## Selected text
* Begin *
Teenagers Could Soon Be Driving Semi-Trucks in Move to Help Ease Supply Chain Woes

Teens could soon be behind the wheel of big rigs through a new driver program intended to help ease the country's supply chain woes.

The pilot program was included in the bipartisan infrastructure law passed by Congress in November 2021. The legislation requires the Federal Motor Carrier Safety Administration (FMCSA) to establish an apprenticeship program for 18-, 19- and 20-year-old drivers to operate commercial trucks in interstate commerce.

Currently, only people over 21 are allowed to drive big rigs across state lines.

Once the program is implemented, the FMCSA will post links on its website to the application forms and other information for those interested in participating.

Deaths and truck crashes have increased over the past decade, and the Biden administration was recently questioned on the safety of the program.

"The reason this was included in the bipartisan infrastructure act is because we need to address the shortage of drivers, which is impacting, of course, the transferring of goods and then the cost of goods on the shelves," press secretary Jen Psaki said Wednesday. "But we are approaching this and ensuring it's implemented in a way that sets a high bar for safety and quality."
* End *
## Provided material
* Begin *
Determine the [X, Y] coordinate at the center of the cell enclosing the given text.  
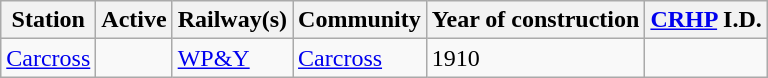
* End *
## Exercise
Write out the stretch of the article on teenage truck drivers from "Teenagers Could Soon" through "supply chain woes.", switching "big rigs" to "tractor-trailers". The data can be set aside for this work.

## Solution to the problem
Teenagers Could Soon Be Driving Semi-Trucks in Move to Help Ease Supply Chain Woes

Teens could soon be behind the wheel of tractor-trailers through a new driver program intended to help ease the country's supply chain woes.